In the early 1820s he started acting in the African Company which built its own theatre but, confronted with persistent discrimination which black actors had to endure in the United States, Aldridge emigrated to Britain in 1824. Parliament had already outlawed the slave trade and was moving toward abolishing slavery in the British Empire, which increased the prospects for black actors.
He appeared on stages in London and Europe playing especially Shakespearean roles. He also played a number of anti-slavery roles and often addressed his audiences on closing night, speaking passionately about the injustice of slavery, as did other touring Black abolitionists.
In 1828 Aldridge became Manager of the Coventry Theatre. He was the first black person ever to run a British theatre.
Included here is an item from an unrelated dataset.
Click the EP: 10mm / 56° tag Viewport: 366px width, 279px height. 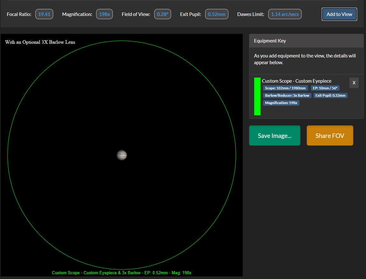[x=325, y=88]
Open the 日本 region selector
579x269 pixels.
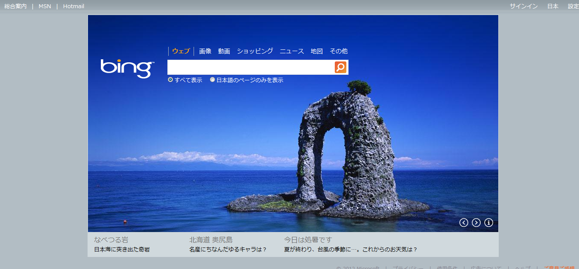(553, 6)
His performances and the plays he presented led the city to petition Parliament to abolish slavery.
He also toured in Europe and was especially popular in Prussia and Russia, where he received top honours from heads of state.
He had apparently been planning a 100-show tour of the United States after the end of the Civil War but unfortunately he died while on tour in Poland in 1867.
Aldridge is the only actor of African-American descent among the thirty-three actors of the English stage honoured with bronze plaques at the Shakespeare Memorial Theatre at Stratford-upon-Avon. He has become an inspirational figure for artists from Paul Robeson to Adrian Lester.